NBA Player Kenneth Faried on his first trip to India. Nicknamed the ‘Manimal’, he also shared that he was scared that a monkey might maul him.
What Denver Nuggets NBA (National Basketball Association) player Kenneth Faried had heard about India was that “it is really hot”. On visiting Delhi, he confessed, “That was 100 per cent true!” But the 27-year-old remained unfazed by the sweltering heat and had a great time knowing the country and promoting basketball here. “It has been amazing since I got here. I went to see the Taj Mahal and oh my God! It was magnificent,” he told us.
Kenneth is known as “The Manimal” — half man and half animal because of his skills and strength on the court. And he asserted that he absolutely loves his nickname.
However, seeing several animals on Indian roads, was quite an experience for him. “Some places come off as very rare. So, when I saw wild animals on the street roaming casually, I found it to be crazy. I saw monkeys, cows and all kinds of rodents running around. I was scared that a monkey would jump on me and maul me,” he laughed.
The athlete also revealed that he likes spicy food, hence, the Indian cuisine suited his palate well. “I had idli sambar and some of the chicken preparations. I don’t recall their names but they were spicy and I liked them,” he gushed.
When asked if the famous basketball player knows anything about cricket, a game India is crazy about, he said, “I have heard about Chris Gayle. He is from Jamaica and everyone talks about him. He is a great cricketer known for his big sixes. He is always smiling and having a good time on the field. It sounds like he is a lot like me.”

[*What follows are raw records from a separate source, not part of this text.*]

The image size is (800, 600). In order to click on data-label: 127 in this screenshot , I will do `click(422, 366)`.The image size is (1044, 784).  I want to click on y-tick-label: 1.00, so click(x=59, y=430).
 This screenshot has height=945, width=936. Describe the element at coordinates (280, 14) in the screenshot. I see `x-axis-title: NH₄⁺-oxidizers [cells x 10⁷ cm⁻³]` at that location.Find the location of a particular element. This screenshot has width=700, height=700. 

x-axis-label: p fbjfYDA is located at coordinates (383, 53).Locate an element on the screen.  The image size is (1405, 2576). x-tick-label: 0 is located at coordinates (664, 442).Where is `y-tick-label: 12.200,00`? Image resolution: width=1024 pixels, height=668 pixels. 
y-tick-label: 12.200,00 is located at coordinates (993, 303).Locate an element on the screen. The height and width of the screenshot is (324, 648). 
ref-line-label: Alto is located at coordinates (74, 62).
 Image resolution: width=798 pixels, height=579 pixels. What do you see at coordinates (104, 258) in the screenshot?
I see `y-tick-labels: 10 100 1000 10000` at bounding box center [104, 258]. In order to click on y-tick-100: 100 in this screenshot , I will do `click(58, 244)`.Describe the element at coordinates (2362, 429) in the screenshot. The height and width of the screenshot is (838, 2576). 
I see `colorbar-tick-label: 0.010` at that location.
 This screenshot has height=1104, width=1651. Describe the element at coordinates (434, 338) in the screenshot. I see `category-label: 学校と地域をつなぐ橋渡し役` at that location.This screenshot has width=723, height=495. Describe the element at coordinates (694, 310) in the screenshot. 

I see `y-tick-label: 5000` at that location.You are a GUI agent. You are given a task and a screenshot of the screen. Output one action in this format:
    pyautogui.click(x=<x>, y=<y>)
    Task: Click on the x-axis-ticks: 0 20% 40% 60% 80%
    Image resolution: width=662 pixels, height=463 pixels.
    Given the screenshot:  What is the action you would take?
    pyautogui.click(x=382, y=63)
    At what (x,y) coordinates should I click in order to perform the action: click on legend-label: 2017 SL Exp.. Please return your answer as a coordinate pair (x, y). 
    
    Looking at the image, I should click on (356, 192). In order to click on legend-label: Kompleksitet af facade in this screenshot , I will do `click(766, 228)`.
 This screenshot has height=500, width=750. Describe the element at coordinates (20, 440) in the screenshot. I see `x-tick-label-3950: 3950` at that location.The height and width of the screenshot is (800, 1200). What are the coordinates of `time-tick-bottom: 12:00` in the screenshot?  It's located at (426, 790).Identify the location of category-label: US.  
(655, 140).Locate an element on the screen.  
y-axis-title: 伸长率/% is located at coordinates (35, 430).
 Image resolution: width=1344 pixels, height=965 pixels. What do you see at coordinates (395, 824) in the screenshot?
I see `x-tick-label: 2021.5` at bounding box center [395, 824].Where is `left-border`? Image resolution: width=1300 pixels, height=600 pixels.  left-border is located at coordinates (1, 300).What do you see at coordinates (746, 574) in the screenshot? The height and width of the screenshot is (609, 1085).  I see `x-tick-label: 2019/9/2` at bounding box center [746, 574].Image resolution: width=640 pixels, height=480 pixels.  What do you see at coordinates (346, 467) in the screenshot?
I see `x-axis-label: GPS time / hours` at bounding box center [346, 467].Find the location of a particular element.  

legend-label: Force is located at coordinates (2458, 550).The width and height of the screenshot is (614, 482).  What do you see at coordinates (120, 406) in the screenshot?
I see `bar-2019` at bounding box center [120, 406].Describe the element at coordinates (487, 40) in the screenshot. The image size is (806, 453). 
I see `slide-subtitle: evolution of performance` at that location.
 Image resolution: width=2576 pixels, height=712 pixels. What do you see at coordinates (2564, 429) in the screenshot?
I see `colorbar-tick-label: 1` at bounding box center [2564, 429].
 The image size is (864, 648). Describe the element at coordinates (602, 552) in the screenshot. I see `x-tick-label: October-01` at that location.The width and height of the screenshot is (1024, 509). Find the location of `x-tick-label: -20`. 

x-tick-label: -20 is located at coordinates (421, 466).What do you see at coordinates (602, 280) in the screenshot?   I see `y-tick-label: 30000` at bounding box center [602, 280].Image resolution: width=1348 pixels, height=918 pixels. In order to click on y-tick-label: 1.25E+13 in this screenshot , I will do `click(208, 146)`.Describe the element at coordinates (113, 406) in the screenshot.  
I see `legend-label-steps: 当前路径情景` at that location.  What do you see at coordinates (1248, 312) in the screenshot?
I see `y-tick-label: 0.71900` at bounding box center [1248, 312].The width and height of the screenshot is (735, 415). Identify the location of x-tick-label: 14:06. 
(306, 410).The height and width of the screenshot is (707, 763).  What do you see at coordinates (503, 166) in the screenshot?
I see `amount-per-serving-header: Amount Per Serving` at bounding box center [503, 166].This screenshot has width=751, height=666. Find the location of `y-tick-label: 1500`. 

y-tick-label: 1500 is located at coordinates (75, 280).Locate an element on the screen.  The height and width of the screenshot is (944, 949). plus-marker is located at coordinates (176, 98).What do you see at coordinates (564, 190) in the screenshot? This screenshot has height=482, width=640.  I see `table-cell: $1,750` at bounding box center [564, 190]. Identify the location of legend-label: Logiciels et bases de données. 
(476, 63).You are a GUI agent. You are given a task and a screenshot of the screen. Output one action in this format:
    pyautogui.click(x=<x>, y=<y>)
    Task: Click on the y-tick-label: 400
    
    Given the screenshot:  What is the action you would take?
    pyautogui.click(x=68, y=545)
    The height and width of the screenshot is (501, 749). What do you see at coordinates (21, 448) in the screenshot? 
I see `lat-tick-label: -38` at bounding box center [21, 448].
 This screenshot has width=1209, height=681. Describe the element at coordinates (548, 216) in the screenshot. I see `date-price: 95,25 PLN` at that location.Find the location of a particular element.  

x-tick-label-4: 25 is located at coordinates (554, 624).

On his trip, Kenneth spent a lot of time interacting and playing with young basketball players at the camps. He said, “I had a very good time at the camps. I wish that I could inspire at least one youngster to not just take up or play basketball but to inspire him to become a better person in life. Basketball is not just about going to the NBA and trying to represent your country, it also teaches you about life. It teaches you about leadership qualities, teamwork and the courage to bounce back.”
On the basketball scene in India, he said, “India is not there as yet. If Indian kids go to US colleges and then try to get into NBA league and you see more Indians like Satnam (Singh Bhamara), the sports will grow. Also in India, you need to have enough courts. The kids need facilities. In cricket, you take a bat and ball and start playing but in basketball, you need the court.”
He reminisced, “When I was growing up, sometimes we didn’t have a basket and we use a makeshift hoop and practice on that.”
Before signing off , as a message, he said, “ If you don’t love it, don’t play it because then you will be only wasting your time.”